Les variations de l’irradiance sont considérées comme négligeables par rapport à l’influence de l’évolution du taux de CO2 (gaz carbonique), dans les modèles du GIEC. Or, en reconstruisant un historique de l’irradiance, elle est arrivée à montrer qu’elle augmente en moyenne de 1 à 1,5 W/m² depuis la période très froide appelée « minimum de Maunder » qui va, en gros, de 1645 à 1715, et que cette augmentation est fortement corrélée à celle de la température moyenne du globe.

De plus, à partir des oscillations des mouvements du soleil autour de son barycentre, elle arrive à expliquer les variations d’irradiance observées dans chaque hémisphère terrestre, à chaque saison.

Elle nous prédit des étés plus chauds et des hivers plus froids dans l’hémisphère Nord, et inversement dans l’hémisphère Sud. Cela conduit à mesurer ce dont on nous parle en permanence, des température globales en augmentation, car le réseau des centrales météo qui suivent ces variations est situé principalement dans l’hémisphère Nord.

Elle confirme, également, ce qu’elle avait déjà dit dans une précédente publication : nous allons vers un grand minimum solaire entre 2020 et 2055, avec une diminution globale des températures, semblable à celle observée durant le minimum de Maunder. Son modèle lui permet de dire également que, par la suite, les températures globales continueront d’augmenter jusqu’en 2600 et que cette augmentation sera de l’ordre de 2,5 °C, avant de décroître de nouveau.

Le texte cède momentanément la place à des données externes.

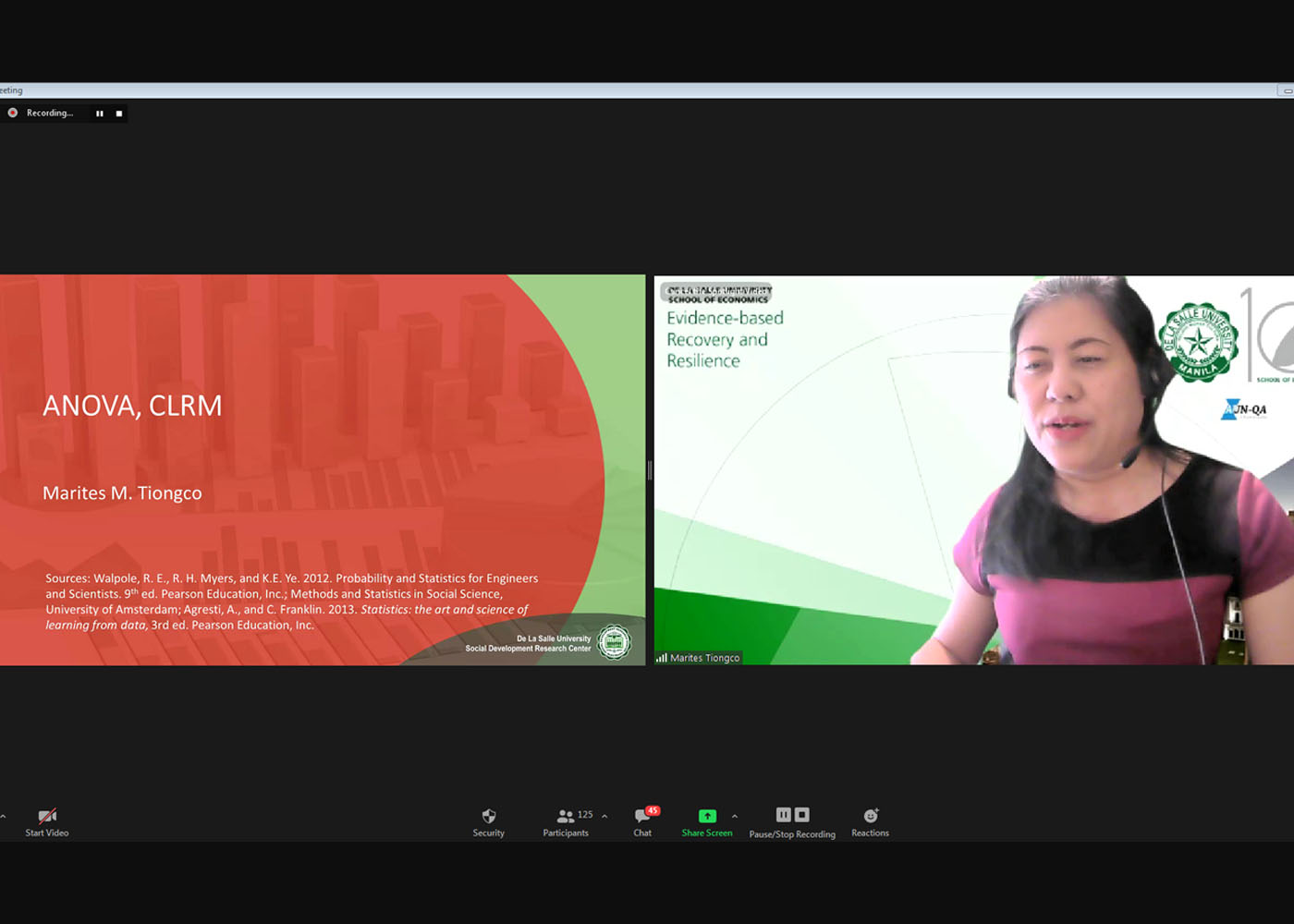Viewport: 1294px width, 924px height.
Task: Stop recording in top-left recording indicator
Action: point(119,114)
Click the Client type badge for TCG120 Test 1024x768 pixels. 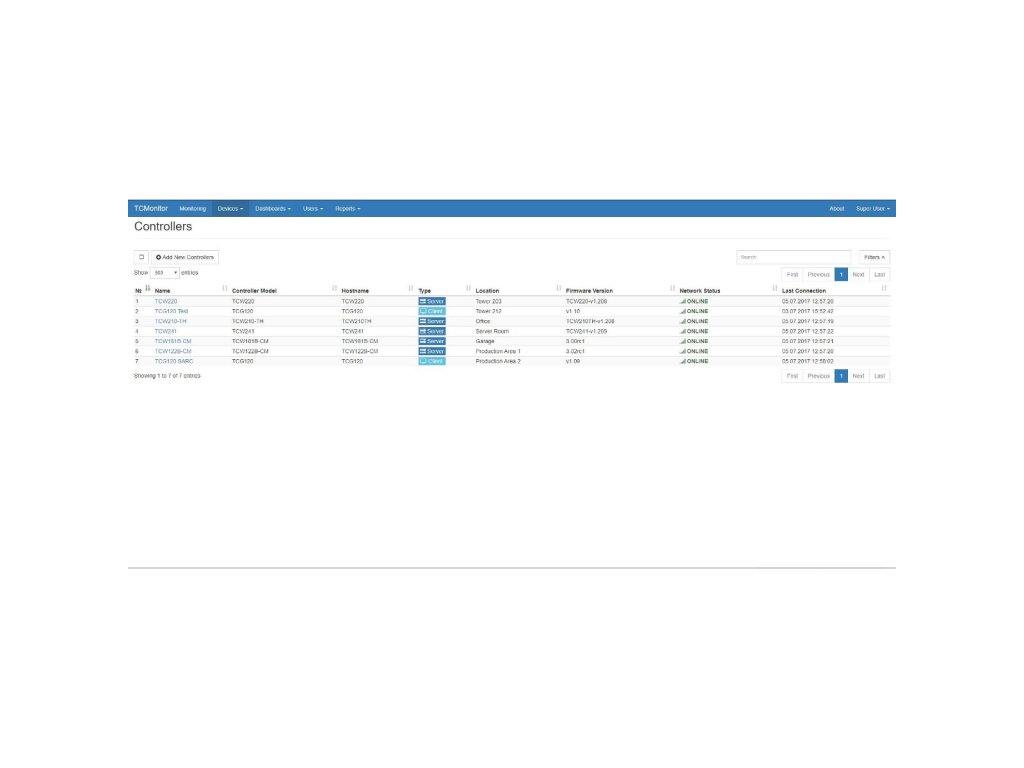coord(432,311)
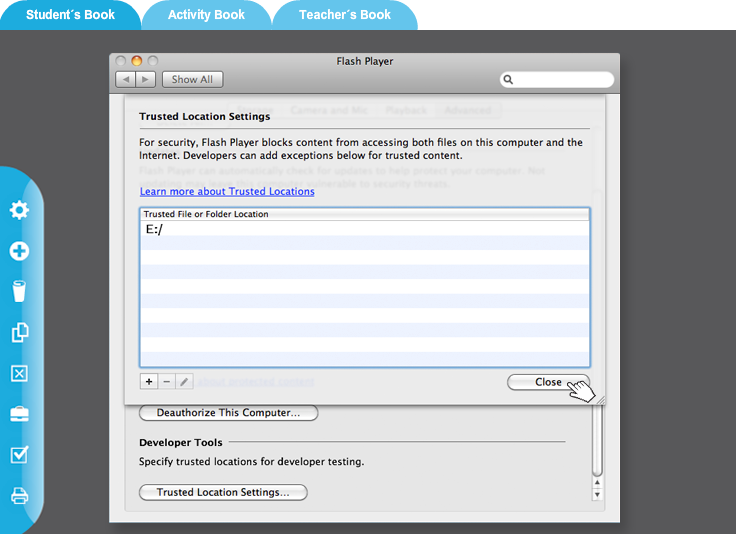Viewport: 736px width, 534px height.
Task: Click the Show All button
Action: pos(192,79)
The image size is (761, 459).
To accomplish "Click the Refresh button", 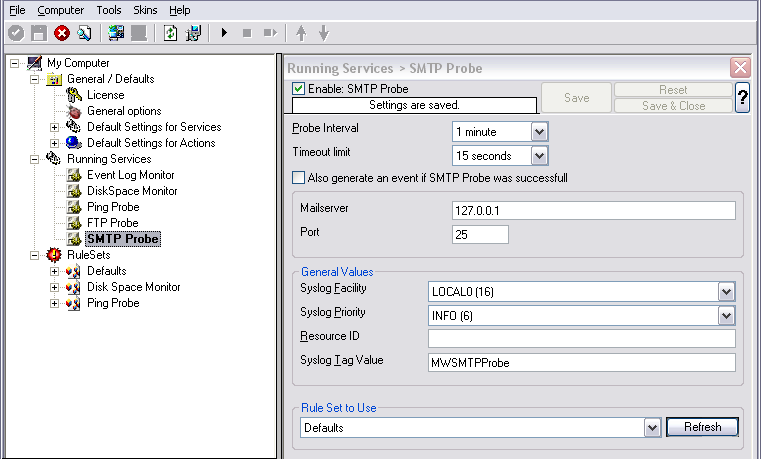I will [x=702, y=427].
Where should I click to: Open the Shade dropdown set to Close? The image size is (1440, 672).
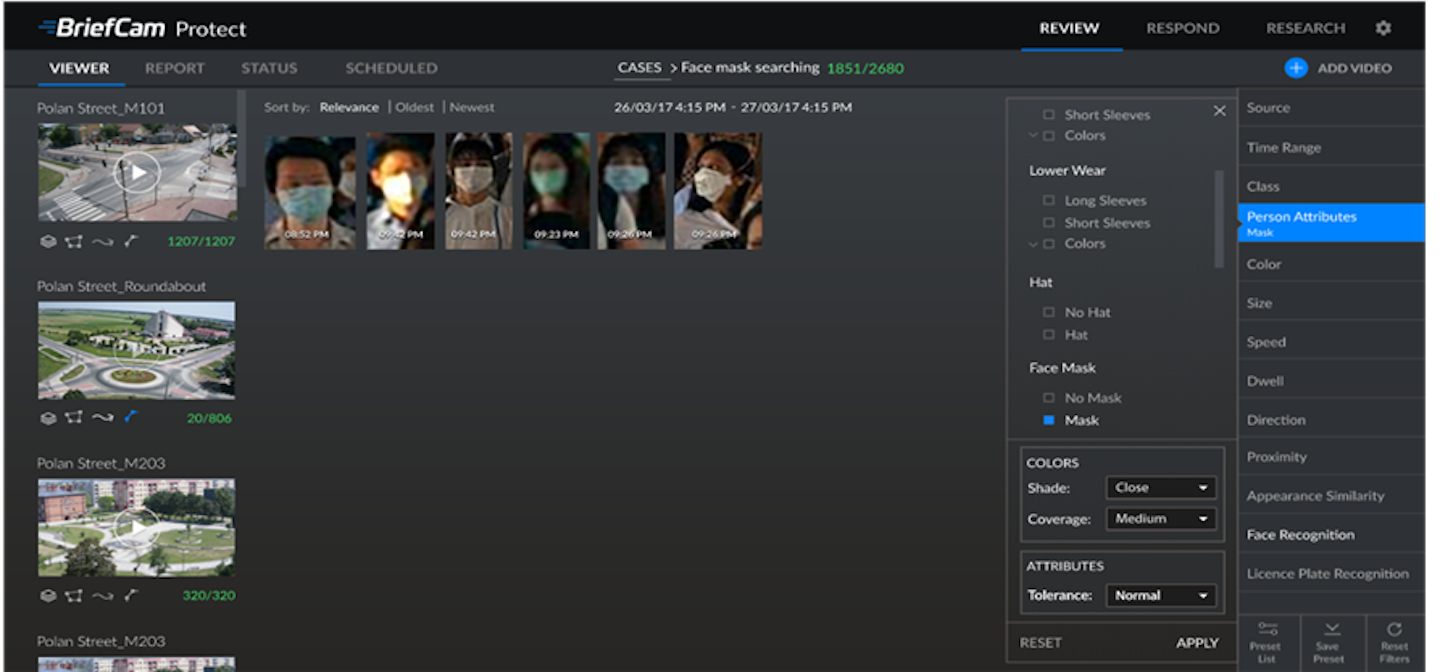[1160, 487]
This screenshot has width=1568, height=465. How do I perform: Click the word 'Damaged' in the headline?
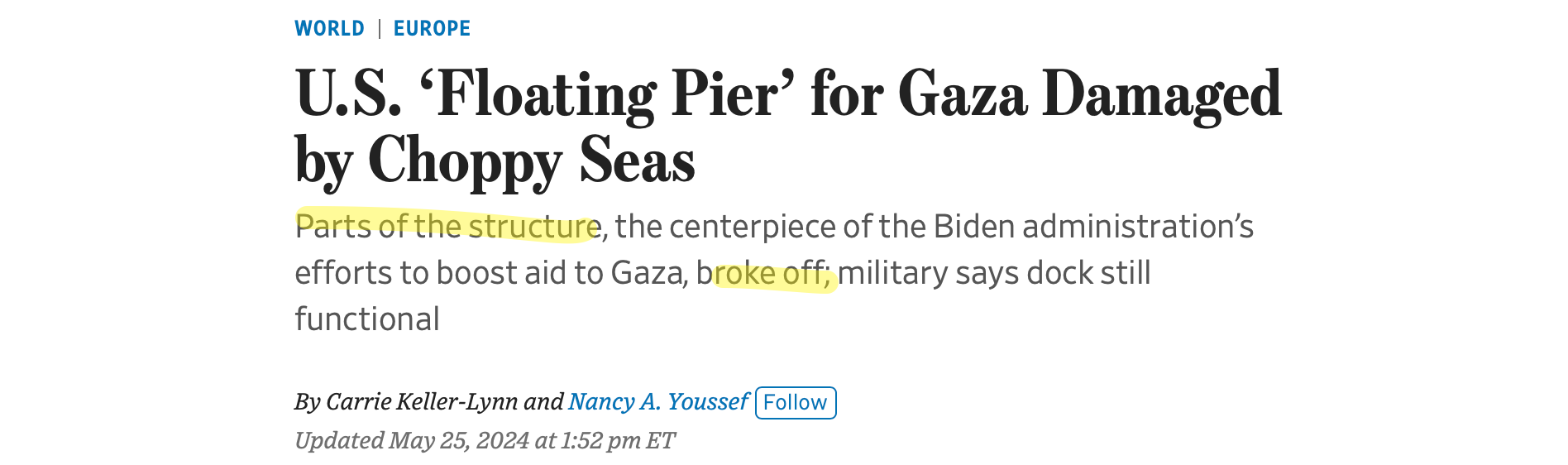(x=1161, y=95)
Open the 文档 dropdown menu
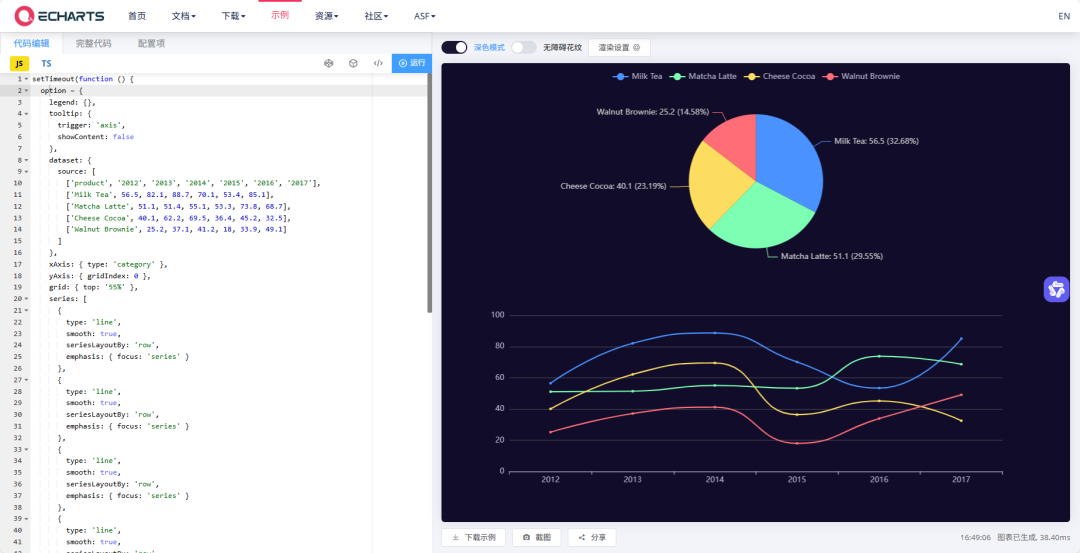Viewport: 1080px width, 553px height. (183, 16)
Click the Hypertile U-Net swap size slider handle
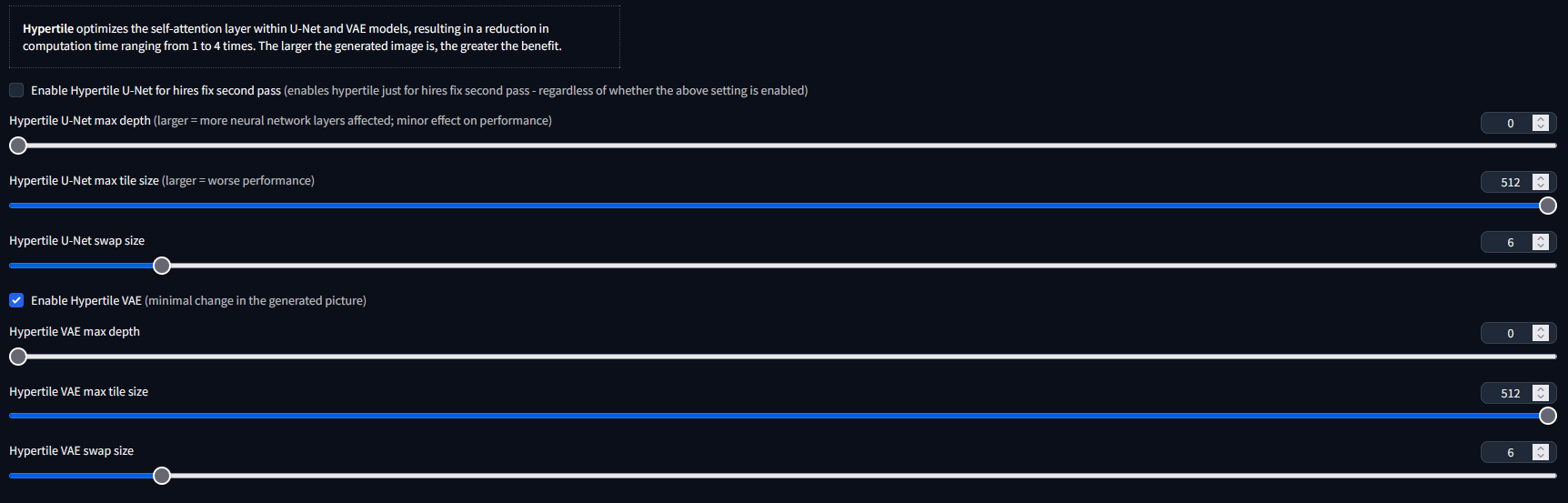The height and width of the screenshot is (503, 1568). [x=162, y=266]
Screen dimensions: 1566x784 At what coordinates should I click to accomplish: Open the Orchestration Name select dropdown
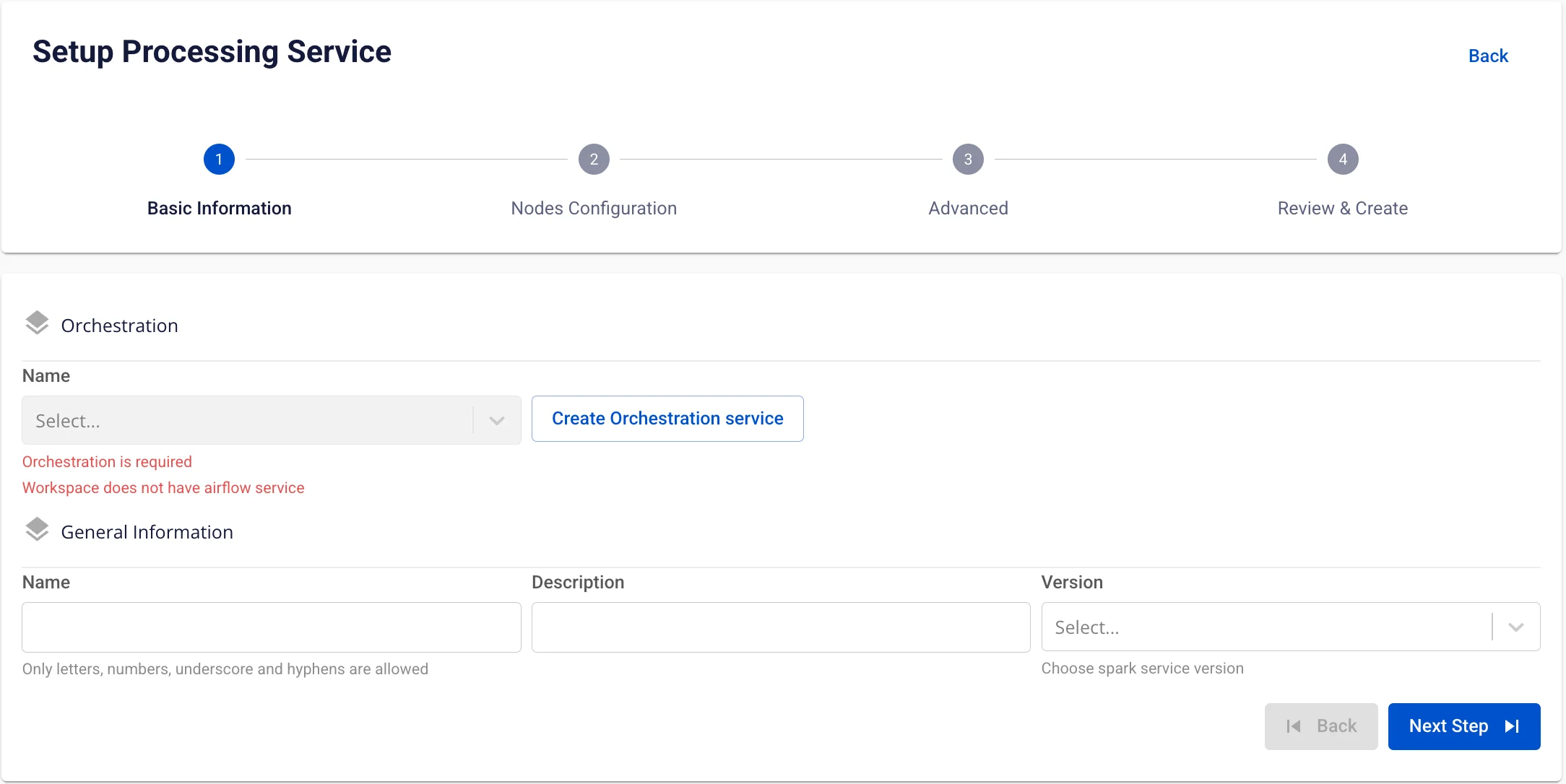(272, 420)
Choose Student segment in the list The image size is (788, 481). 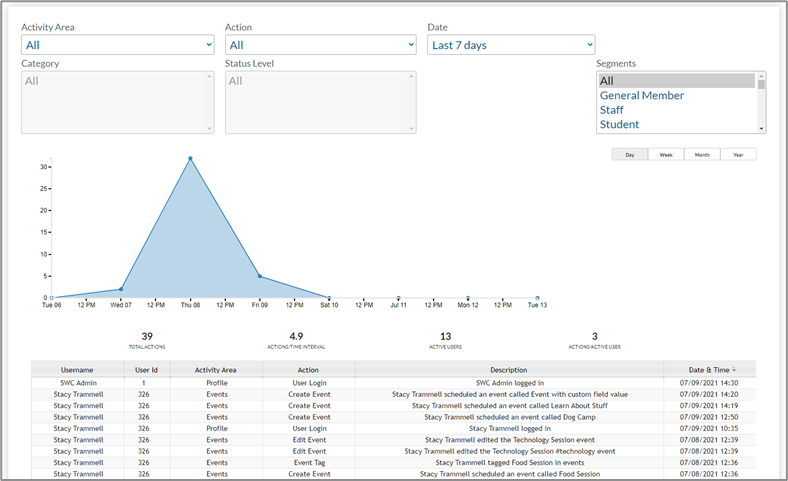(x=620, y=125)
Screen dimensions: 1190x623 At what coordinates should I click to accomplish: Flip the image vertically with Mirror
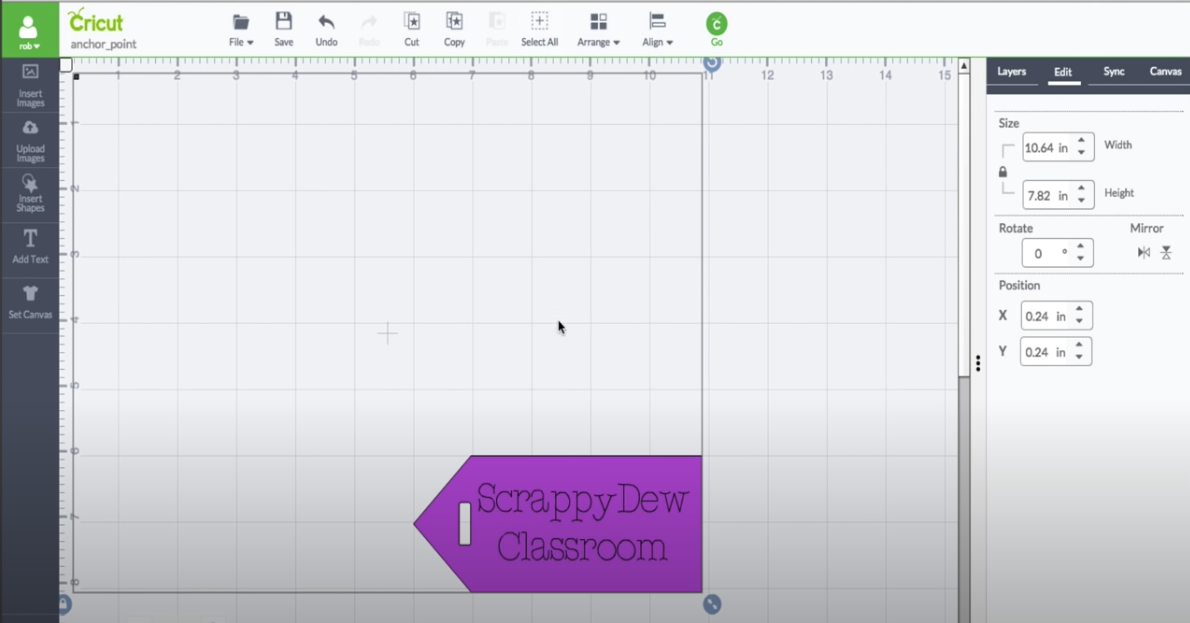tap(1166, 253)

En conclusion, le débat scientifique sur le changement climatique est donc loin d’être clos, contrairement à ce que beaucoup voudraient nous faire croire, et à ce sujet, 93 scientifiques italiens viennent de signer une pétition contre le climato-alarmisme. En France, le débat public sur le sujet n’a jamais existé et les décisions politiques sur les réductions d’émission de gaz carbonique sont à peine discutées, malgré leurs répercussions indiscutables sur l’économie du pays à plus ou moins long terme.